How does science go about explaining itself, and is it obliged to do so publicly? At intersections such as that between science, society, and politics, the question of responsibility and legitimacy in dealing with knowledge is highly relevant At such interfaces, however, there is also a specific imperative of usefulness or usability – what is a great scientific breakthrough for one person may be without significance for another. This aspect of usefulness is inherent in good scientific practice. Usefulness is considered a sufficient criterion for knowledge in a scientific context – responsibility and legitimacy, on the other hand, are not defined in this way. Questions of responsibility and legitimacy are not new in this context, but more topical than ever.
In order to shed more light on these questions, my work takes its starting point in the DFG project “Scientific policy advice as a socio-epistemic practice: Textual procedures ascribing significance, executive authority, and responsibility.” Scientific policy advice is one of many interfaces in which a very specific form of expert exchange takes place. In addition to facts and figures, contexts, traditions, and methods are actively adopted or assigned in these self-explanatory contexts – also to create points of explanation and connection for a common working context. In more traditional academic publications, these contents are not taken up – in scientific policy advice, however, they could be essential for translating expertise into useful information for those outside the field. But to what extent can texts as artifacts of this socio-epistemic practice provide evidence of the “good” use of knowledge?

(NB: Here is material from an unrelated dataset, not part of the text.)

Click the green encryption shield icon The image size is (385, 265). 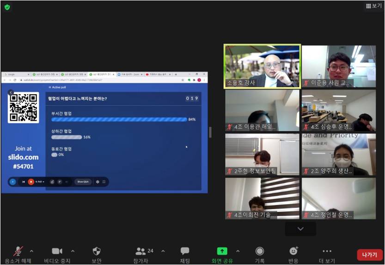7,7
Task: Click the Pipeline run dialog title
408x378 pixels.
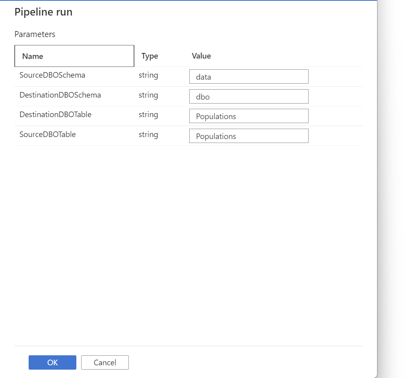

In this context, the way of dealing with knowledge, uncertainties, and open questions is a relevant feature of scientific practices. In order to grasp these ways of handling knowledge epistemologically, a notion of procedure (“Verfahren”) is developed that is oriented toward the technical use of this concept. “Procedure” as a philosophical concept then allows – unlike, e.g., the philosophical concepts of process – to make visible the intermediate level of planning, acting, and designing as well as processes and entries in these operations. Based on this, forms of dealing with knowledge can be re-examined, linking the questions of legitimacy and responsibility with the debate on usefulness. Using the example of scientific policy advice, this is intended to make a productive contribution to the ongoing debate about science as a democratic institution.
Karlsruhe Institute of Technology (KIT)
Institute for Technology Assessment and Systems Analysis (ITAS)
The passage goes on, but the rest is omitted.